‘La 5G prévue pour 2022’

Stephane Richard © Belga

Réunissez les patrons de KT, d’Huawei, de la Commission européenne et d’Orange à propos de la 5G et voici ce que cela donne.

Connaissez-vous le sens de l’humour qui règne au sein du fabricant télécom chinois Huawei? Le CEO de l’entreprise, Ken Hu, n’en manque tout cas pas. Lors du MWC, où l’on a du mal à se déplacer dans la foule, le voilà qu’il montre une vidéo dans laquelle des voitures roulant en trombe s’évitent comme dans un ballet et envoient même un passant de l’autre côté de la rue. Et le CEO de déclarer alors en anglais sans accent: ‘Avant qu’une voiture puisse réagir avec la 4G à un signal d’urgence, elle se trouve à 100 km à l’heure 1,4 mètre plus loin déjà. Avec la 5G, ce ne serait que 2,5 cm.’

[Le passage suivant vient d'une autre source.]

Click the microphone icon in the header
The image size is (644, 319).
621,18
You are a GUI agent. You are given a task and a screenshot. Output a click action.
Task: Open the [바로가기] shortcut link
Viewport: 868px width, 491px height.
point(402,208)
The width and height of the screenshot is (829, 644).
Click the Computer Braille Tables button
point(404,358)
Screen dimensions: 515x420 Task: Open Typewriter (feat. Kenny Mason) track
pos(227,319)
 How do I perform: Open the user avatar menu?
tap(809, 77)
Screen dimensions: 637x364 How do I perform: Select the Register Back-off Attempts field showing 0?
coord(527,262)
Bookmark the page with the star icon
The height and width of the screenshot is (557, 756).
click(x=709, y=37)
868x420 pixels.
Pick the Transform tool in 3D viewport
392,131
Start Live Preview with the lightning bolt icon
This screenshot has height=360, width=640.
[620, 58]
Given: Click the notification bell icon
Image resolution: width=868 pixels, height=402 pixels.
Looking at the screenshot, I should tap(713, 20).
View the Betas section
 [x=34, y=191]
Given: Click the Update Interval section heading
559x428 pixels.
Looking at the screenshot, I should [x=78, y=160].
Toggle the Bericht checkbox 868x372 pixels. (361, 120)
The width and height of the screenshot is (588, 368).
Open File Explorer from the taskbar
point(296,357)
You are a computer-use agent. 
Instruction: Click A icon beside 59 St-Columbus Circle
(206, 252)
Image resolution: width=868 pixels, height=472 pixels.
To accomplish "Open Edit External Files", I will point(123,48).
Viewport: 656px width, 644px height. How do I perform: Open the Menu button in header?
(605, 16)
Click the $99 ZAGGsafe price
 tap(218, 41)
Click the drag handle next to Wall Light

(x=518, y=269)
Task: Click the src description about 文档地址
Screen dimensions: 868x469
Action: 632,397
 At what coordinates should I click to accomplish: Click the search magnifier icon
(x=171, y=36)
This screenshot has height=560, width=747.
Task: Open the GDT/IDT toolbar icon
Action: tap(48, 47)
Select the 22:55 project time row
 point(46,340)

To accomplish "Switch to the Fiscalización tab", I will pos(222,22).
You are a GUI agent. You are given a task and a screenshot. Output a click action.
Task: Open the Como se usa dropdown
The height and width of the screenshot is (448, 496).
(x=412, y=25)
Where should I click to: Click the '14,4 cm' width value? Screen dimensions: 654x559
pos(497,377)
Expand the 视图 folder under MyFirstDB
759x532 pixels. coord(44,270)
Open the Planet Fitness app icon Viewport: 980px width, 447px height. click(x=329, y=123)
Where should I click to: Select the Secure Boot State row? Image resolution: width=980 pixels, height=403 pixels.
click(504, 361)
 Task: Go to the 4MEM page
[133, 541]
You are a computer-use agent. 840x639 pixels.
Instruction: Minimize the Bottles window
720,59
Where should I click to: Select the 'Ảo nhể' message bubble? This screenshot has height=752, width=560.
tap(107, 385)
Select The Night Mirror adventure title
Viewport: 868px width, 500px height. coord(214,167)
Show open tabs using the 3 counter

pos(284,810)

L’on sait ainsi déjà d’où viendra le fameux premier réseau 5G, même si la standardisation ne suivra que l’an prochain. Ce sera chez KT en Corée pour les XXIIIèmes Jeux Olympiques d’Hiver à Pyeongchang en 2018. Février 2018. ‘La 5G est proche’, assure le CEO Chang-Gyu Hwang.

63 pour cent d’utilisateurs LTE en Corée

En l’espace de deux ans, la Corée a atteint 100 pour cent de couverture LTE et 63 pour cent de pénétration LTE. La vitesse a été quadruplée, l’utilisation de la vidéo a été multipliée par 14, le shopping mobile par 13 et le banking mobile par 5, selon Hwang: “LTE a créé un tout nouveau monde. Cela aurait dû être une grande surprise, mais je m’y attendais.”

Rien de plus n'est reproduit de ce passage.